积性函数指对于所有互质的整数\(a\)和\(b\)有性质\(f(ab)=f(a)f(b)\)的数论函数

除数函数?

莫比乌斯函数\(\mu\)ok

\[\phi(i) = \begin{cases} 1, & i==1 \\ (-1)^k, & i == \prod_{i=1}^{k}{p_i^1 {p}, p_i为所有质因子 \\ 0, & otherwise \end{cases} \]

为什么是积性函数?

对任意\(a,b,gcd(a,b)=1\), \(ab\)的质因子集合可以不重不漏分到\(a,b\)的质因子集合中

分类讨论一下,满足定义

欧拉函数\(\phi\)ok

小于等于\(n\)的数中与\(n\)互质的数的数目

通式:

\[\phi(n)=n*\prod_{i=1}^{k}(1-\frac{1}{p_i})\\ \]

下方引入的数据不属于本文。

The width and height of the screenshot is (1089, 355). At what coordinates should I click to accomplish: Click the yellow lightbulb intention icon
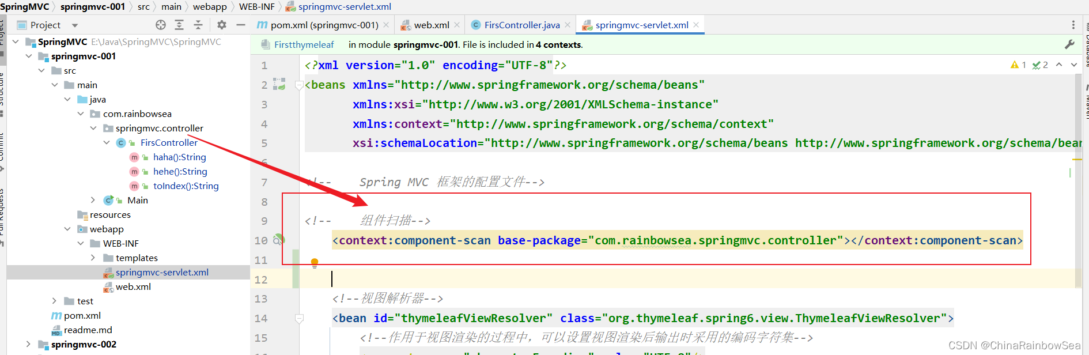pyautogui.click(x=315, y=263)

通式的意义:把他展开, 相当于做容斥, 筛除的所有\(n\)因数

为什么是积性函数?

对任意\(a,b,gcd(a,b)=1\), \(a,b\)没有不含有相同的\(p\), 直接带入通式得证

反正关于欧拉函数的东西盯着这个通式就好了

幂函数\(Id\)ok

\(id_k(n)=n^k\)

\(id(n)=id_1(n)=n\)

显然是积性函数

单位函数\(\epsilon\)ok

\(\epsilon(n)=[n=1]\)

显然是积性函数

线性筛

核心:保证每个数只被他最小的质数筛到一次

int tot;
bool vis[MAXN];
int p[MAXN], phi[MAXN], mu[MAXN];
void filter()
{
	phi[1] = mu[1] = 1;
	for (int i = 2; i <= n; ++ i)
		{
			if (!vis[i]) p[++ tot] = i, phi[i] = i - 1, mu[i] = -1;
			for (int j = 1; j <= tot && i * p[j] <= n; ++ j)
				{
					vis[i * p[j]] = true;
					if (i % p[j] == 0)
						{
							phi[i * p[j]] = phi[i] * p[j]; mu[i * p[j]] = 0;
                        //没有增加质因子, 结合phi的通式可得
							break;
						}
					else 
						{
							phi[i * p[j]] = phi[i] * phi[p[j]];
							mu[i * p[j]] = -mu[i];
						}
				}
			printf("%d %d\n", mu[i], phi[i]);
		}
}

Dirichlet卷积

\[(f*g)(n)=\sum_{d|n}f(d)g(\frac{n}{d}) \]

交换律 \(f ∗ g = g ∗ f\)
结合律 \((f ∗ g) ∗ h = f ∗ (g ∗ h)\)
分配律 \(f ∗ (g + h) = f ∗ g + f ∗ h\)
单位元 \(f ∗ ϵ = f\)

若 \(f,g\) 均为积性函数，则 \(f*g\) 也是积性函数

证明：

对任意\(a,b,gcd(a,b)=1\), \(ab\)的质因子集合可以不重不漏分到\(a,b\)的质因子集合中

\((f*g)(ab) = \sum_{d|ab}f(d)g(\frac{ab}{d})\)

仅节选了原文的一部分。